Buy to let investments lose ground to holiday let properties

Buy to let investments lose ground to holiday let properties

The reason behind the increase in investors looking to purchase European short-term holiday let properties may well be spurred by the need to have a foothold in an EU member state before Brexit kicks in.

Whatever the initial reason, short-term lets in popular overseas holiday destinations provide attractive rental yields mostly gained through websites such as Airbnb and others which have revolutionised the holiday let market. The trend is also changing the holiday habits of Brits looking to vacation in the home country, giving a boost to sales of suitable properties in the UK. In addition, record numbers of foreign tourists are choosing the UK for their summer breaks, with this year’s estimate at around 40 million.
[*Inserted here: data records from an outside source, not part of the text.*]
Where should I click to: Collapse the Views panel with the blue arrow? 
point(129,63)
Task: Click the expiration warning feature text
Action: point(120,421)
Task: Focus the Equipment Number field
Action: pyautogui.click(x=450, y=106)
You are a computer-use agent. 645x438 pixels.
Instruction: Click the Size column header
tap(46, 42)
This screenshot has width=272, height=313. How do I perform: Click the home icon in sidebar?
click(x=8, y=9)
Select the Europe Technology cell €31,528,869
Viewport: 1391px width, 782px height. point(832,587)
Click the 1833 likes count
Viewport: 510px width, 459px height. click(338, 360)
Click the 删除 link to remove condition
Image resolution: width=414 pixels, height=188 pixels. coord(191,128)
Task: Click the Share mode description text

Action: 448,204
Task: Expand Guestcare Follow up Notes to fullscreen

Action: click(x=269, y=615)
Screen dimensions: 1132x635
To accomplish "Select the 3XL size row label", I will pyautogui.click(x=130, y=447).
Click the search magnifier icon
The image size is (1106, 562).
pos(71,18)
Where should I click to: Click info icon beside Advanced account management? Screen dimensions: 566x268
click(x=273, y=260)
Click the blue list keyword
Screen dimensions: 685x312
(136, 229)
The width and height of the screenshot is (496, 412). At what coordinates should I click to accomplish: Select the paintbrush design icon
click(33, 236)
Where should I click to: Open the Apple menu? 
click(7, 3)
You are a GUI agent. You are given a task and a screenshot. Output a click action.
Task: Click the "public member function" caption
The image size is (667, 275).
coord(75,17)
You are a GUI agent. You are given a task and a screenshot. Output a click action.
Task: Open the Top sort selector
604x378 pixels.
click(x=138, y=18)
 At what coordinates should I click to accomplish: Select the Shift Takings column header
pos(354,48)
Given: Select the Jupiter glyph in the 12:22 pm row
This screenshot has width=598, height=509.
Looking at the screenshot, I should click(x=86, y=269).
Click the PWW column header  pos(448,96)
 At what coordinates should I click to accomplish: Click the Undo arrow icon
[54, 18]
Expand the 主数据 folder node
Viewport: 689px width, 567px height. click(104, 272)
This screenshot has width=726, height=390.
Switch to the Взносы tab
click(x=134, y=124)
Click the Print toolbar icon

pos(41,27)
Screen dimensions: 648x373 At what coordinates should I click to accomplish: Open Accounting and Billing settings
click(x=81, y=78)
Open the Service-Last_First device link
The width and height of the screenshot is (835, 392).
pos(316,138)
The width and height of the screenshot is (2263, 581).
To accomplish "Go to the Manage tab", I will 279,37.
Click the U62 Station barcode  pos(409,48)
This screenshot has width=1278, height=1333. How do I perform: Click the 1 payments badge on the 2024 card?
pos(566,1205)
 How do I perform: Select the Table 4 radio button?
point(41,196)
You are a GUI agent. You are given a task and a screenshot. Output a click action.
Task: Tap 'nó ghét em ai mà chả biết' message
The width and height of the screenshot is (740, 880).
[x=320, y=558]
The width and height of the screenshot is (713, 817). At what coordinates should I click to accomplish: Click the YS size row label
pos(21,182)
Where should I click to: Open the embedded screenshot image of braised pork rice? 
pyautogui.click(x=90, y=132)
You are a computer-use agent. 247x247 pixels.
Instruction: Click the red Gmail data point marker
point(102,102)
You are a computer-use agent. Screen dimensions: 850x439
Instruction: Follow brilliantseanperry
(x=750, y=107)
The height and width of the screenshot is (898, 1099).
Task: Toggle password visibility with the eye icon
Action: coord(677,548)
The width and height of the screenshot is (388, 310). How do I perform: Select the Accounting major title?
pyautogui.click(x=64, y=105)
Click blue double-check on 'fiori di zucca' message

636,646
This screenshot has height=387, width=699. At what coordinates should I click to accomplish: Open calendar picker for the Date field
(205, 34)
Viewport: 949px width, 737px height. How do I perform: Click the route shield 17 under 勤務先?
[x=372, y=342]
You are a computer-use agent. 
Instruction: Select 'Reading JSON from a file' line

Specialist mortgage lender Together’s CEO Marc Goldberg gave notice last week of his company’s new holiday let mortgage for would-be landlords eager to take advantage of the new trend. According to Goldberg, market demand is strong at present, and yields on holiday lets are now more reliable than straightforward buy-to-let investments. Together is just one of a number of mortgage brokerages which offer loans to expat holiday let investors looking to maximise on their investments in these uncertain times.

General conditions for holiday let mortgages are straightforward, although they need to be tailored to applicants in ‘made-to-order’ style. The vast majority of lenders operate via approved mortgage brokers, and products may take longer to arrange than traditional buy-to-let loans. Lender requirements include applicants being resident in sanction-free countries and working for a company which has an online presence. For the self-employed, the business should also have an online presence as well as three years’ accounts compiled by a qualified accountant.

Other requirements include being in receipt of a British-based private pension and holding a UK bank account. Owning a UK property is desirable, but not mandatory. The intended property must be fit for the purpose of short-term letting and of traditional contraction, and deposits must be within the range of 60 to 70 per cent of the full purchase price. A no-deposit loan option can be had by investors already owning another suitable, secure property.